> **SOURCE**:
= = = =

The Call Of The Wild by Louis Theroux - I've always enjoyed Louis' documentaries (although recently, he's gone off the boil a little bit by branching out into more serious subjects and losing a lot of that quirky appeal). This is his first book and details his attempts to get back in touch with previous documentary subjects as a ten year "reunion Tour". It makes for interesting reading, partly to see how the lives of the former interviewees have altered (not a lot in most cases) and partly because it's fascinating to see Louis' oddly naive belief that his subjects wouldn't have been offended by the mocking documentaries he made about them.

Screen Burn by Charlie Booker - A collection of his columns for The Guardian, I found it a fascinating read for two reasons - firstly because his brand of raging vitriol is extremely amusing (he has a very good turn of phrase when he's outraged) and secondly because it covers the years 2000 - 2004 and it's interesting to look back and see the changing nature of television over that time from the rise of reality television onwards.

= = = =

> **WHAT YOU WILL DO**:
(1) Answer these questions about the book reviews, one line each:
(a) How many years does the "reunion Tour" in the first review span?
(b) Which newspaper were the columns collected in Screen Burn written for?
(c) Which years do those columns cover?
(2) Please extend the book reviews beyond their final sentence in the same style.

> **EXCERPTED RECORDS**:
= = = =

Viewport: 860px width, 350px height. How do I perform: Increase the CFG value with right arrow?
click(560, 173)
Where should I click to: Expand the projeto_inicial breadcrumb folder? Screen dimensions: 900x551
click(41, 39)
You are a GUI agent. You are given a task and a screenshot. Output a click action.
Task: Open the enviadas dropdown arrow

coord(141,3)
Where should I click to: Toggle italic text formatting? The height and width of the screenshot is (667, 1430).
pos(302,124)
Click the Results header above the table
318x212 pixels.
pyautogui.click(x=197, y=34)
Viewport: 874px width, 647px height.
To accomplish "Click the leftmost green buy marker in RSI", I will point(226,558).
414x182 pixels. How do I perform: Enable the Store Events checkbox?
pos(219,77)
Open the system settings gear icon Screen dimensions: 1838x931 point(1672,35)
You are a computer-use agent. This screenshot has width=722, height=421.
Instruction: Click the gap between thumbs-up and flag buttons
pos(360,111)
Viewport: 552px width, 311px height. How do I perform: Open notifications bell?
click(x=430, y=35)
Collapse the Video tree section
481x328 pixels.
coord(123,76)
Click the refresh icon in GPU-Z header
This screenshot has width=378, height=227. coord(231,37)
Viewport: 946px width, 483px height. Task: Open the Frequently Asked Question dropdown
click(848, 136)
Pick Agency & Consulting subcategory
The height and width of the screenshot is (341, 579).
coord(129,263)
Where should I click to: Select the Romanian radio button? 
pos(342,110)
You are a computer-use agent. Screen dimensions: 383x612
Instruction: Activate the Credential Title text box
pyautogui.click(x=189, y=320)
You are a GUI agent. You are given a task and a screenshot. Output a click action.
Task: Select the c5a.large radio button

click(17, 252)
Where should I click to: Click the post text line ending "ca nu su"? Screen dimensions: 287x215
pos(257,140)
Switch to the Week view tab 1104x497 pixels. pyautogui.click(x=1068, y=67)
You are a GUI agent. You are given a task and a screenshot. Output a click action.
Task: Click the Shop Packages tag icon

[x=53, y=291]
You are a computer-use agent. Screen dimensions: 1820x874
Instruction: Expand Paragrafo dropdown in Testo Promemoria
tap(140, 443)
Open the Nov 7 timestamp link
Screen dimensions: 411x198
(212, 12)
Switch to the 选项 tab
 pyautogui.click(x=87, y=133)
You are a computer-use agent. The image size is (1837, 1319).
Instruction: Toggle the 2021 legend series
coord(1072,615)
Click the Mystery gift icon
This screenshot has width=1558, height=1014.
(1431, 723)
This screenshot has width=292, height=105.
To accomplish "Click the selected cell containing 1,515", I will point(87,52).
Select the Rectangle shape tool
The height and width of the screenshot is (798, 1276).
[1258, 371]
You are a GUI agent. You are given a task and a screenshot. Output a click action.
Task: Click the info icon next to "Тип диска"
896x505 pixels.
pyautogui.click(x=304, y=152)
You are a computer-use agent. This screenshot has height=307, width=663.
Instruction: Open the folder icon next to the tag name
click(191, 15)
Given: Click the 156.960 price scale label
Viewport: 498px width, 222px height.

= = = =

> **ANSWERS PROVIDED**:
(1)
(a) Ten years.
(b) The Guardian.
(c) 2000 - 2004.

(2)
I'm also indulging in something that I haven't for a long while - the reading of multiple books at once. As well as finishing off Lost in A Good Book, I'm also getting through Vanity Fair by William Makepeace Thackeray (enjoyable but not overly easy going) and Uller Uprising by H Beam Piper (classic 50s pulp sci-fi). I'm sure this will all fade again soon but, for the moment, I'm a dedicated heavy reader.


3 comments:

MJenks said...

I'm going to have to check out this Jasper Fforde guy. If he's available over here.

Simon B said...

Baldy I can definitely empathise with your first paragraph: my wife says I would read the label on a tomato sauce bottle if there wasn't anything else available! And she's probably right.

That Baldy Fella said...

MJenks - Yeah, he's entertaining. Irritatingly, though, the second book ends on kind of a cliffhanger so now I have to read the third one. Dagnabbit.

cerebus660 - Well, I enjoyed the tomato sauce label but the brown sauce label was a much pacier read.